Cependant, si vous souhaitez interpréter votre modèle ou discuter des facteurs qui sont importants après coup, vous êtes dans un endroit étrange. Le code par défaut que model.matrix a des interprétations très spécifiques lorsqu'il est pris par eux-mêmes. model.matrix utilise ce que l'on appelle le "codage factice". (Je me souviens de l’avoir appris en tant que "codage de référence"; voir ici pour un résumé.) Cela signifie que si l’un de ces nuls est inclus, votre modèle a maintenant un paramètre dont l’interprétation est "la différence entre un niveau de cette facteur et un autre niveau arbitrairement choisi de ce facteur ". Et peut-être qu'aucun des autres mannequins pour ce facteur n'a été sélectionné. Vous pouvez également constater que si l'ordre de vos facteurs change, vous vous retrouvez avec un modèle différent.
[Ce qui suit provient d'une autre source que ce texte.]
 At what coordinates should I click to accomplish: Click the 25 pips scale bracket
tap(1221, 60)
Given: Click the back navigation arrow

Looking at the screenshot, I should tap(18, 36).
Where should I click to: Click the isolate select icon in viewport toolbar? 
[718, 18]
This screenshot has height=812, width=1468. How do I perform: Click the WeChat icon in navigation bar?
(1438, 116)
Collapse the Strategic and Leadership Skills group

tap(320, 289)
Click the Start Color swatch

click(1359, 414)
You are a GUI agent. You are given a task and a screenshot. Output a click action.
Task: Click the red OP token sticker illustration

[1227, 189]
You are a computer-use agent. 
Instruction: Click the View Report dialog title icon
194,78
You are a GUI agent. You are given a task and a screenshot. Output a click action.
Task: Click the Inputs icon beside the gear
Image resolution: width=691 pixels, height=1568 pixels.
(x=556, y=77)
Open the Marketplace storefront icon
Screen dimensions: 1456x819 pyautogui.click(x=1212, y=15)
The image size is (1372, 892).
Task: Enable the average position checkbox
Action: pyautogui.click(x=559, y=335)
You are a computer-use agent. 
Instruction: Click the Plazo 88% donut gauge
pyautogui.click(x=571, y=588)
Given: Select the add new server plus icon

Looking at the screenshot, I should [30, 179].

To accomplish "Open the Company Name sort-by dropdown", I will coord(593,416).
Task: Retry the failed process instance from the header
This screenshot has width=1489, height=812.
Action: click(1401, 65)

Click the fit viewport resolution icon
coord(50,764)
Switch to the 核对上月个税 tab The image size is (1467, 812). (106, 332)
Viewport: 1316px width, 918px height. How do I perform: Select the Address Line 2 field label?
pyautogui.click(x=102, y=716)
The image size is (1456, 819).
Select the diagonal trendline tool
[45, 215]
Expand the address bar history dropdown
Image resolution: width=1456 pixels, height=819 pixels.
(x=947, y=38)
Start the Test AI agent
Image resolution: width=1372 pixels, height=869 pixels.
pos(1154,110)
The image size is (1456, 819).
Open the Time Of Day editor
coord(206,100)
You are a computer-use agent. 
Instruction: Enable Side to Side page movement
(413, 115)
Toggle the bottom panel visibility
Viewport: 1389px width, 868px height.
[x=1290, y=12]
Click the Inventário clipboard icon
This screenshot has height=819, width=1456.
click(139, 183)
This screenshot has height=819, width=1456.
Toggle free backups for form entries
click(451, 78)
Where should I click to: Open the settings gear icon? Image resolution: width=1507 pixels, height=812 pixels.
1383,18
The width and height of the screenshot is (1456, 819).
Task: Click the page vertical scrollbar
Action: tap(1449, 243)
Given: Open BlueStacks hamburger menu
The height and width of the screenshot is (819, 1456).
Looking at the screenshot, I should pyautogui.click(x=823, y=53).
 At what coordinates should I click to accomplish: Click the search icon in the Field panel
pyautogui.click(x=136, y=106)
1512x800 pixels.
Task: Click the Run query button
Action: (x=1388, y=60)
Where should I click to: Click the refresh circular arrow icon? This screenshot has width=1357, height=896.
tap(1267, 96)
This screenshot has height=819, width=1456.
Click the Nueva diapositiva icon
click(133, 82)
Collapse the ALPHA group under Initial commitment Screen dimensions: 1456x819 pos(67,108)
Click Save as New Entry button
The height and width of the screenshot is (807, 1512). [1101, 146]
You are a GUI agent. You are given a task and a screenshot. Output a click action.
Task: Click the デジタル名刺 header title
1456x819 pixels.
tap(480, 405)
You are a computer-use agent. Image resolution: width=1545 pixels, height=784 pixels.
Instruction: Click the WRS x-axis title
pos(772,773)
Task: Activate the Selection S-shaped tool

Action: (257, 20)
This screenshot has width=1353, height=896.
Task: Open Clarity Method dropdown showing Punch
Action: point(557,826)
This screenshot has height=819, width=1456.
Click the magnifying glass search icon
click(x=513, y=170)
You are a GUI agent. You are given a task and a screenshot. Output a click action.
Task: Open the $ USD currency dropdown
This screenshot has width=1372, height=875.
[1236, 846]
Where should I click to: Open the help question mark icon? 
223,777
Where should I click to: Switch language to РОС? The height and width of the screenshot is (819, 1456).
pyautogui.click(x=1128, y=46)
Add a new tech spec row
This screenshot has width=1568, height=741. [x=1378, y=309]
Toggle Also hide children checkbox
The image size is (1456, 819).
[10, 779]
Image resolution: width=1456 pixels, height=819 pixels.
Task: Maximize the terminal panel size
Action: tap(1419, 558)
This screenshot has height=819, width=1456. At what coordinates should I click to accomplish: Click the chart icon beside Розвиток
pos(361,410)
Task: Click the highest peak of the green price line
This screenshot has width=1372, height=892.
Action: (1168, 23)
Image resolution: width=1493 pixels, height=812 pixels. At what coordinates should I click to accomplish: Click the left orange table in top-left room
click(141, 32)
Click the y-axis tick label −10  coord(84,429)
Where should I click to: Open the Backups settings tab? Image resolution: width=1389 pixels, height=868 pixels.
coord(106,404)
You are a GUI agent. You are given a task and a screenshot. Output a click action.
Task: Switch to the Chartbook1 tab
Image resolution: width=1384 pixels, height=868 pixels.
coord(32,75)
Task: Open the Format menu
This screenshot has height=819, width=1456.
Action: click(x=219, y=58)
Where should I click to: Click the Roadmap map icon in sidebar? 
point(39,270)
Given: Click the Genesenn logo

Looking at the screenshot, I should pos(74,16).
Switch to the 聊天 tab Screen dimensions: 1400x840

Il y a moyen de régler ce problème, mais plutôt que d'essayer de concilier quelque chose, je voudrais essayer le lasso de groupe. Construire sur le code de Flo.P ci-dessus:
install.packages("gglasso")
library(gglasso)
create_factor <- function(nb_lvl, n= 100 ){
factor(sample(letters[1:nb_lvl],n, replace = TRUE))}
df <- data.frame(var1 = create_factor(5),
var2 = create_factor(5),
var3 = create_factor(5),
var4 = create_factor(5),
var5 = rnorm(100),
y = rnorm(100))
y <- df$y
x <- model.matrix( ~ ., dplyr::select(df, -y))[, -1]
groups <- c(rep(1:4, each = 4), 5)
fit <- gglasso(x = x, y = y, group = groups, lambda = 1)
fit$beta
Donc, comme nous n’avons pas spécifié de relation entre nos facteurs (var1, var2, etc.) et y, LASSO fait du bon travail et définit tous les coefficients sur 0 sauf lorsque le minimum de régularisation est appliqué. Vous pouvez jouer avec les valeurs de lambda (paramètre de réglage) ou simplement laisser l’option vide et la fonction choisira une plage pour vous.